**GIVEN PASSAGE**
Friday, December 16, 2005

Hughes for America :: We're Those People Now

Joseph Hughes describes how the 'War on Terra' has led the United States to behave exactly like those 'haters of freedom' and 'evildoers' we were supposed to oppose:

Just last month, President Bush said, "The enemy is never tired, never sated, never content with yesterday's brutality." Apparently, after widespread human rights violations at Abu Ghraib and Guantanamo Bay and after operating secret prisons, neither is the Bush administration. But when will most Americans, who are clearly dissatisfied with their president, finally tire of yesterday's brutality?

1 Comments:

Blogger Management said...

I remember watching the macho movies and television programs of the '80s during my childhood. Without fail, the "enemies" in those offerings – typically Russians or Middle Easterners – were ruthless tyrants who would stop at nothing to accomplish their goals. Torturing hostages. Murdering innocent women and children. Committing unspeakable depravity.

We're those people now.

Look, spare me whatever justification the right plans on using or technicality they plan on hiding behind. No amount of spin will overshadow the fact that our armed forces have used chemical weapons in Iraq. On civilians. Chemical weapons that melt their victims' flesh to the bone. And that's morally reprehensible.

Just last month, President Bush said, "The enemy is never tired, never sated, never content with yesterday's brutality." Apparently, after widespread human rights violations at Abu Ghraib and Guantanamo Bay and after operating secret prisons, neither is the Bush administration. But when will most Americans, who are clearly dissatisfied with their president, finally tire of yesterday's brutality?

Because, in today's "with us or against us" environment, I can honestly say that if you voted for Bush, if you still support this man, than you are just as guilty of these crimes against humanity as he is. And I don't care how you came about your support for Bush, whether he appealed to your moral values, your economic interests or even your desire to share a drink with the guy. You're supporting a man who stands behind using chemical weapons on innocent civilians. How different are you from a Saddam Hussein loyalist now?

**SUPPLIED MATERIAL**
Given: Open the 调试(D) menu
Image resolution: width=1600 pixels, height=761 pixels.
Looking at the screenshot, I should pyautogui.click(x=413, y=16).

**STATED EXERCISE**
Please resume the blog post above about the United States becoming "those people," picking up right after its last sentence.

**RESULT OF THE EXERCISE**
On the eve of the Iraq war, Bush painted a grave picture of Hussein, who had used chemical weapons years earlier on the Iraqi village of Halabja. "With that single order, the regime killed thousands of Iraq's Kurdish citizens," Bush said. "Whole families died while trying to flee clouds of nerve and mustard agents descending from the sky." He later referred to Hussein's possession of "the world's most terrible weapons," weapons he called the "weapons of death" less than a year earlier.

How must those innocent civilians have felt when trying to flee clouds of white phosphorus descending from the sky last year in Fallujah? How many families died as our forces used the world's most terrible weapons – these weapons of death – to help smoke insurgents out of their holes? How many suffered grievous injury in what our own army referred to as "shake and bake" missions?

Administration apologists, ask yourself this: What would Bush have called the attacks on September 11 had the terrorists used white phosphorus instead of hijacked airplanes? Chemical attacks.

Hiding behind blaming the troops won't cut it this time, just as it didn't cut it after Abu Ghraib. Operating under massive stress and in uncertain, ever-changing conditions, they very likely thought the more people they killed, the greater the chance they would return home sooner. And who could blame them for wanting out, as policies like this and many others have led to the grim milestone we passed last month? No, the blame for this begins and ends with the president, the new boss that's looking more and more like the old boss each day.

So let's not be so quick to dismiss American claims that white phosphorus was only used to illuminate. Perhaps it was. But I don't think their definition of "illumination" is the same as mine. I think the use of white phosphorus shed light on the darkness and moral bankruptcy that led our administration to authorize the use of the very weapons we accused Hussein of using on his own people.

Just five days before the invasion of Iraq, Bush cited Holocaust survivor and Nobel laureate Elie Wiesel, who had said, "We have a moral obligation to intervene where evil is in control. Today, that place is Iraq." Two years later, knowing what we now know about the Bush administration's actions in Iraq, I would expect Wiesel to say the same thing today. About us.

We're those people now.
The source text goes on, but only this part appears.